Nawaz writes that to help Suleikha and other clients better manage their workloads she relies on a six-question process. These questions are designed to force the individual to consider whether a task on their to-do list actually needs to be done.

  1. "Why is this task necessary?" Suleikha discovered that about 25% of her to-do list didn't have a "meaningful 'why,'" Nawaz writes. Determining why a job needs to be done can help ensure the most important jobs are prioritized while others are either pushed to the side or delegated.
  2. "Does it fit into my 'time portfolio?'" Nawaz advices clients to develop a portfolio for their time. Suleikha, for instance, divided her main jobs into seven categories and then gave each category the ideal percentage of her time she'd dedicate to them, setting goals to reach those ideals. By doing this, Nawaz writes, you can be more mindful about which jobs truly need to be done.
  3. "What would happen a month from now if it isn't done?" Before you agree to do a job, consider what impact it might have on you and any relevant stakeholders, Nawaz writes. This allows you to avoid spending your time on something that that can be "consigned to corporate oblivion right now."
  4. "Who wants this task done, and who is the right person to do it?" When analyzing a task, ask not only who could do the task instead, but who the right person to do it is. Then, you can free up some of your time by delegating tasks, which in turn "allow[s] your teammates to appropriately do their own work" instead of you doing it for them, Nawaz writes.
  5. "How often do you give more importance to a task than it is actually worth?" Evaluate how quickly you think you can do a task and how important you think it is, Nawaz writes. "Assign accountability where it belongs and focus on the action items that are truly pressing and truly yours—even if they are outside work."
  6. "What's the story I'm telling myself?" Suleikha thought there would be major consequences if she didn't accomplish every task on her to-do list, so she and Nawaz created a "fact vs. FUD (fear, uncertainty, doubt)" list to compare which concerns are legitimate and which are not.
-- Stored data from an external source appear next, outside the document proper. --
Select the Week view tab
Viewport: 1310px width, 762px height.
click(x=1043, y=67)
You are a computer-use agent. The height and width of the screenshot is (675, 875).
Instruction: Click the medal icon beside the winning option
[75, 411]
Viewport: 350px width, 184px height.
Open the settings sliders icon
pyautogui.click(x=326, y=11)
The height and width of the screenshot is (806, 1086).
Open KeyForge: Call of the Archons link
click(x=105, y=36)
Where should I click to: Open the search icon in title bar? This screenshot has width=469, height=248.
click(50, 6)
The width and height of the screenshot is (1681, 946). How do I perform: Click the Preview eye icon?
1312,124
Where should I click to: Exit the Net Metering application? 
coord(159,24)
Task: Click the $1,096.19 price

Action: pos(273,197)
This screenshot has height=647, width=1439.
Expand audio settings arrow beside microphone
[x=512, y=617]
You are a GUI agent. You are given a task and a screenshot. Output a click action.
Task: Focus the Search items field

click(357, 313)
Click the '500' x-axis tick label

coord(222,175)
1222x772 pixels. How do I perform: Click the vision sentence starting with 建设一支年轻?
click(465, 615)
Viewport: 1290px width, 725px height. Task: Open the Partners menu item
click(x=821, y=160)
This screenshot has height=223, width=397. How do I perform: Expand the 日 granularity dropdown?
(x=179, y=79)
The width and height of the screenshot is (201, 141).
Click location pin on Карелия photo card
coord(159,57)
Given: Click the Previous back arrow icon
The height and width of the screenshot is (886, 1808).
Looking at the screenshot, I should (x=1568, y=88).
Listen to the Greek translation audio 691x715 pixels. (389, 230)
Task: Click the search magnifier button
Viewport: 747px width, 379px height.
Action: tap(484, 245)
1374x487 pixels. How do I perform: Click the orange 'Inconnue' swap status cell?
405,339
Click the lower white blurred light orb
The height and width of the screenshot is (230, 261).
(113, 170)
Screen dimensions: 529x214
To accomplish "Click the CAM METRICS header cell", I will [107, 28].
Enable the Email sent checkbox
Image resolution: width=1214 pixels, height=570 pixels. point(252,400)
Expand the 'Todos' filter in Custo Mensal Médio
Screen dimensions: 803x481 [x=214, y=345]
By asking these six questions, Suleikha was able to "mov[e] past her compulsion to take on every little thing" and is now able to focus her time on the most critical tasks, Nawaz writes. That, in turn, has made Suleikha happier and healthier both at work and home.

"When you believe you have to accomplish a million tasks, ask yourself these six questions," Nawaz writes. "You might discover there are more important things to do—ones that will increase your impact and prolong your longevity at work and in life" (Nawaz, Harvard Business Review, 2/27).